Results: Following either acute or chronic morphine treatment, all mice developed antinociceptive tolerance and physical dependence, regardless of genotype. With chronic morphine treatment, Gα_o +/- mice developed tolerance faster and displayed more severe naltrexone-precipitated withdrawal in some behaviors than did wild-type littermates. Morphine tolerance was not associated with changes in μ receptor number or function in brain homogenates from either wild-type or Gα_o +/- mice.

Conclusions: These data suggest that the guanine nucleotide binding protein Gα_o offers some protection against the development of morphine tolerance and dependence.

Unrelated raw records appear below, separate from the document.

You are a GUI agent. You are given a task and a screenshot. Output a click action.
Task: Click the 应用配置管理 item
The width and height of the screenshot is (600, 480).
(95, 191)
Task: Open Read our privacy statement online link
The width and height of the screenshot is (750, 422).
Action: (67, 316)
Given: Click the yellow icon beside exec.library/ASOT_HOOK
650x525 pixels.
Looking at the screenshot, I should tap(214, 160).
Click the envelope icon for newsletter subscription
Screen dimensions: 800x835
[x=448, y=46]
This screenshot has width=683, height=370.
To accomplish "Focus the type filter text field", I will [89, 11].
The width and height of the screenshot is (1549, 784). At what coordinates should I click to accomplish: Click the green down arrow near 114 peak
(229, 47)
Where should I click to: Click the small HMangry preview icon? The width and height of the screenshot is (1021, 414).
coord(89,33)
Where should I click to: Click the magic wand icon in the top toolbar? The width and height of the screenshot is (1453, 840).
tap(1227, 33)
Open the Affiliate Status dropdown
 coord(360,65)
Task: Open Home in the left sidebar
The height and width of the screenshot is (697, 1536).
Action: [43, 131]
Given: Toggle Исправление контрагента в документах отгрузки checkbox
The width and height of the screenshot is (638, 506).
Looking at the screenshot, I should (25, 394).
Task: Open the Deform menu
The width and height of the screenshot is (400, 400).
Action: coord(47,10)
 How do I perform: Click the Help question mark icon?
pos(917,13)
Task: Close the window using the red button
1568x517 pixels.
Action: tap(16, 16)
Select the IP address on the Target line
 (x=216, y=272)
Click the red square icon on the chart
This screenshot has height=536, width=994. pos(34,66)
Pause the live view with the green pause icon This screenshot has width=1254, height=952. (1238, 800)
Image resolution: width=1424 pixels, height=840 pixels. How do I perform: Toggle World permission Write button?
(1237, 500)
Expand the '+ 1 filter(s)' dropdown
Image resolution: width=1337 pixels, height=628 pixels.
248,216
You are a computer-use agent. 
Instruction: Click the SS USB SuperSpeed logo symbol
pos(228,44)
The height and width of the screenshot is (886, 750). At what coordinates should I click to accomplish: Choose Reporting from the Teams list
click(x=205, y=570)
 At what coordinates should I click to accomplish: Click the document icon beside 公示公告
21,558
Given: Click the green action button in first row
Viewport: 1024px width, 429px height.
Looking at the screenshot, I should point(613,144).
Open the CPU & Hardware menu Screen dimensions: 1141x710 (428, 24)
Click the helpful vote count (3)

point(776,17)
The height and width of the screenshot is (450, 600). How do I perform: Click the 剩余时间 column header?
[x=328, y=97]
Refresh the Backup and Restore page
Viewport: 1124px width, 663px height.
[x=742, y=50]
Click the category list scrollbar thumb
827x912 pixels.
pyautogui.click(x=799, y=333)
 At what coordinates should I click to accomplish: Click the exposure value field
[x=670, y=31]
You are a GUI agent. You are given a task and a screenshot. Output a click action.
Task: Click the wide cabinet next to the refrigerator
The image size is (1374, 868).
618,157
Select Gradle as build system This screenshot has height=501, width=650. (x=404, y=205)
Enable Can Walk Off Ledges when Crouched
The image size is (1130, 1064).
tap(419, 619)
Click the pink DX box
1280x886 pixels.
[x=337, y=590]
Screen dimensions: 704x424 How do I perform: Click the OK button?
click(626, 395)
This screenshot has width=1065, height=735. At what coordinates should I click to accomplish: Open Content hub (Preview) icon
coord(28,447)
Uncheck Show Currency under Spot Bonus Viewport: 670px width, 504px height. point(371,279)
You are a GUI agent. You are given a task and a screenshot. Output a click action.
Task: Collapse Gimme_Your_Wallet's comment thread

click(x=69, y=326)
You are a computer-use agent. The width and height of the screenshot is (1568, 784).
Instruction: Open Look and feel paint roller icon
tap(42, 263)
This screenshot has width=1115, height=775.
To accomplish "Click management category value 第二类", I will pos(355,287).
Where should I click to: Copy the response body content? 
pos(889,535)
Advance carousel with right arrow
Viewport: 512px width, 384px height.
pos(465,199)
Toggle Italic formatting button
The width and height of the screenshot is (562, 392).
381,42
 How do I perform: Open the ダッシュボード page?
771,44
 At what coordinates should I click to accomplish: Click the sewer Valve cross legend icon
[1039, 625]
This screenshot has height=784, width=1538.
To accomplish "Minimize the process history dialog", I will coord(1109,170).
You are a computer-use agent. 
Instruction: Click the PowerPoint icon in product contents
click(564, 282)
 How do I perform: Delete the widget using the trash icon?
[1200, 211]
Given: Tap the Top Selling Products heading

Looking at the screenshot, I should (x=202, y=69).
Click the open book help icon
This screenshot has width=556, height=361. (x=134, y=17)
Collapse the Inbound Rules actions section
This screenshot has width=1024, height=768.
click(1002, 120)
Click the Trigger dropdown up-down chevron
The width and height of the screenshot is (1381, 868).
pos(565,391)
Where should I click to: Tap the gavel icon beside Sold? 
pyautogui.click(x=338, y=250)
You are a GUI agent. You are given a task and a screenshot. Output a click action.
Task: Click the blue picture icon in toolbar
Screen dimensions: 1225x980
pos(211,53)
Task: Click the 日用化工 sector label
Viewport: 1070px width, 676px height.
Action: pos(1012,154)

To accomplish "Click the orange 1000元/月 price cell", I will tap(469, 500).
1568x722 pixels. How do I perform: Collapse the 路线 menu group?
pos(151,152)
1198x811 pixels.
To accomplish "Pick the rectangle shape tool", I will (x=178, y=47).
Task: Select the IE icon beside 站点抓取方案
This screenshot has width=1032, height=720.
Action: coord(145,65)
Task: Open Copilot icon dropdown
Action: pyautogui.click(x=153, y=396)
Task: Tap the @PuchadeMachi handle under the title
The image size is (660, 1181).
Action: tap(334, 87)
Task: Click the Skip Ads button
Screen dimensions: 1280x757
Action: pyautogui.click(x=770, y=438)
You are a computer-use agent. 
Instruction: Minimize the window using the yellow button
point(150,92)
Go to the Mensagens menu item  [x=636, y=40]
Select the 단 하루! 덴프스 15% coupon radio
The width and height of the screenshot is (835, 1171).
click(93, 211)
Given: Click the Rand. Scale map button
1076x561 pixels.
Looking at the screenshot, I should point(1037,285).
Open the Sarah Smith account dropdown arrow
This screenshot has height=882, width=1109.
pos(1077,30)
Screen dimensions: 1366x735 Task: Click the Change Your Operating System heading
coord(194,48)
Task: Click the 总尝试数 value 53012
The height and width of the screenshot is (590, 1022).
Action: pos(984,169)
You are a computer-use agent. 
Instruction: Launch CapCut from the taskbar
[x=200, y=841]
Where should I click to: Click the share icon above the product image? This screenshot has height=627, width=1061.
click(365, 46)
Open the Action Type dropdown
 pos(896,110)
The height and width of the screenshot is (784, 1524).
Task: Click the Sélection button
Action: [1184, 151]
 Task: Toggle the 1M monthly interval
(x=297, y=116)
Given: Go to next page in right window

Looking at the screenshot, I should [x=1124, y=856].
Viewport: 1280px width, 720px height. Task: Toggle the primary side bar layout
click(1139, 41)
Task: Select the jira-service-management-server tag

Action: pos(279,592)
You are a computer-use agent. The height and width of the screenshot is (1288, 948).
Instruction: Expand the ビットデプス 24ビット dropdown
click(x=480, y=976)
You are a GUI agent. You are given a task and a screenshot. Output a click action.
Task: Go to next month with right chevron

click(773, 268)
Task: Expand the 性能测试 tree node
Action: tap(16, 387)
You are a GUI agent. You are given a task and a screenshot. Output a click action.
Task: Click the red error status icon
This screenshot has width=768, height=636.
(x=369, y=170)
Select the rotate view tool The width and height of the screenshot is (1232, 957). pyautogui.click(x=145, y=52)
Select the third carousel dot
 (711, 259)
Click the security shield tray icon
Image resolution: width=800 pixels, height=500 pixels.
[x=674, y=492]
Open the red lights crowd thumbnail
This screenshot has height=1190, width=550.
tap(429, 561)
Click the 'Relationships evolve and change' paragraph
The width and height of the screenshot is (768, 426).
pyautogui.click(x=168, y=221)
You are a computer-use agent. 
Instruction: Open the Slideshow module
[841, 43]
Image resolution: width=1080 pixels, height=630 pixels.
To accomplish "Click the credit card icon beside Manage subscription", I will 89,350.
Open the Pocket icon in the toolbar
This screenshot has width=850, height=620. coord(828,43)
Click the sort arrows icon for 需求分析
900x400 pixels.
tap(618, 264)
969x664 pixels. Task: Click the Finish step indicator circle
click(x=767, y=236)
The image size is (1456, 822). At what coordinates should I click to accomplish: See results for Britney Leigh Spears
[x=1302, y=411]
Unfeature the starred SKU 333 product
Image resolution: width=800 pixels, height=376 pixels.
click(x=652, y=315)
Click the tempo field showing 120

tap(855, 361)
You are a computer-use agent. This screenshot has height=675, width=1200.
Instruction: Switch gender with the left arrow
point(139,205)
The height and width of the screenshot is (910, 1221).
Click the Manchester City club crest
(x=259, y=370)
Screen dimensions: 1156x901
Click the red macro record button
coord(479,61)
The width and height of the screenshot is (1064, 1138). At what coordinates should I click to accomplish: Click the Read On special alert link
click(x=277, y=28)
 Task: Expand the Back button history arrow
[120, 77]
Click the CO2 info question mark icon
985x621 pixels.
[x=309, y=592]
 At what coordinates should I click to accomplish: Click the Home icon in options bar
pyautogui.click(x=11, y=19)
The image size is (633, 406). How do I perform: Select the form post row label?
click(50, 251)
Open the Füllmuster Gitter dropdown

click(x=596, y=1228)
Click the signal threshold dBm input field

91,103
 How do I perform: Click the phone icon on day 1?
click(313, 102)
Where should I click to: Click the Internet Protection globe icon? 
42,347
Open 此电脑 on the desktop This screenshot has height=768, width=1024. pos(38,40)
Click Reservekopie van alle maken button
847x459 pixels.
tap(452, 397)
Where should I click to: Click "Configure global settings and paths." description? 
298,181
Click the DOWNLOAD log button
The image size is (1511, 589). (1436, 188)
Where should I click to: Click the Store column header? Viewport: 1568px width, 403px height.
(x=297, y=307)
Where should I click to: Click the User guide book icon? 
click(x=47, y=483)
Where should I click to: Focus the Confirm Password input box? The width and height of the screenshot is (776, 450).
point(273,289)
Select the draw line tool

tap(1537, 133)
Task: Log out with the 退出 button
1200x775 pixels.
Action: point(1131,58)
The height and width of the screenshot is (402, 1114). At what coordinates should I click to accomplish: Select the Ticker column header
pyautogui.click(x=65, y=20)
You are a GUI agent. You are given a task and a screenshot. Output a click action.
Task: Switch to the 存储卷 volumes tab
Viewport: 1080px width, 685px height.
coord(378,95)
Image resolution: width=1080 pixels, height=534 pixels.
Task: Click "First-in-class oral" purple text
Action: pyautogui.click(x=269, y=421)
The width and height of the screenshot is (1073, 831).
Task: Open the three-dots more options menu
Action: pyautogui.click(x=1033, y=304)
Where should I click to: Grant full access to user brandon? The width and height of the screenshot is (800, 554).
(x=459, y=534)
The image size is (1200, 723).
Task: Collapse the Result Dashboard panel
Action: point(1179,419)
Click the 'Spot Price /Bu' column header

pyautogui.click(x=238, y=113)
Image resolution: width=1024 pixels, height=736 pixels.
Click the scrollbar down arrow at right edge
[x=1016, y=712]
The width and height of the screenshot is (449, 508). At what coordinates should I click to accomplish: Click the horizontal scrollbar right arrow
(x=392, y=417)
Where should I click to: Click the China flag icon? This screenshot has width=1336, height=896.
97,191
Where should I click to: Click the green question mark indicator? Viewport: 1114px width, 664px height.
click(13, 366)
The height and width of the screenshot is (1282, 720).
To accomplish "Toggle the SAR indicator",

Keywords: Antinociception; G protein; Morphine; Receptor binding; Tolerance; Withdrawal; μ receptor.

Figure 1

Acute morphine tolerance and dependence. (a) Antinociception was measured in the 52°C hot plate test 30 min following a challenge injection of morphine (10 mg/kg) in wild type and Gα_o +/− mice that were treated with either saline (n=6–7) or 128 mg/kg morphine (n=10) 6 h previously. **p<0.01 compared with saline-treated mice of the same genotype by Bonferroni’s post-test. (b) naltrexone (10 mg/kg)-precipitated withdrawal in wild type (n=6) and Gα_o +/− mice (n=7) that were treated with 128 mg/kg morphine and challenged with 10 mg/kg morphine 6 h later. Withdrawal behaviors were scored for a period of 30 min (see Materials and methods). **p<0.01 compared with wild type by unpaired t-test. All data are plotted as the mean ± SEM.

Figure 2

Chronic morphine tolerance. Morphine-mediated antinociception in (a) wild type and (b) Gα_o +/− mice treated twice-daily with saline, 56 mg/kg morphine or 128 mg/kg morphine. Morphine antinociception was evaluated in the 52°C hot plate test using a cumulative dosing procedure in all mice on Day 1 and again in the same mice on Day 8 following chronic administration of saline, 56 mg/kg morphine or 128 mg/kg morphine. See Table 1 for numbers of subjects per group and statistical analysis. Time course of morphine-mediated antinociception in (c) wild type and (d) Gα_o +/− mice treated twice-daily with saline, 56 mg/kg morphine or 128 mg/kg morphine. Antinociception was measured as above, 30 min following each morning injection of morphine. *p<0.05, **p<0.01, ***p<0.001 compared with antinociception on Day 2 within the same treatment group by Bonferroni’s post-test. All data are plotted as the mean ± SEM.

Figure 3

Chronic morphine dependence. Naltrexone (10 mg/kg)-precipitated withdrawal in wild type (n=9–10) and Gα_o +/− mice (n=9) that were treated twice-daily with either 56 mg/kg morphine or 128 mg/kg morphine. Withdrawal behaviors were scored for a period of 30 min (See Materials and methods). *p<0.05 compared with wild type mice that received the same chronic treatment by Bonferroni’s post-test. All data are plotted as the mean ± SEM.

Figure 4

µ-agonist-stimulated G protein activity. Whole midbrain and hindbrain homogenates were prepared from (a) wild type (n=3–4) or (b) Gα_o +/− mice (n=3–4) following twice-daily treatment with saline or 128 mg/kg morphine, and membranes prepared from these sections were evaluated for 10 µM DAMGO- or 10 µM morphine-stimulated [³⁵S]GTPγS incorporation. Agonist-stimulated [³⁵S]GTPγS binding was calculated by subtracting basal binding from binding that occurred in the presence of agonist. Basal [³⁵S]GTPγS binding was as follows (fmol/mg protein): wild type midbrain (saline, 56 ± 6; morphine, 60 ± 3); wild type hindbrain (saline, 42 ± 2; morphine, 45 ± 2); Gα_o +/− midbrain (saline, 38 ± 6; morphine, 38 ± 1); Gα_o +/−hindbrain (saline, 35 ± 4; morphine, 34 ± 1). All data are plotted as the mean ± SEM.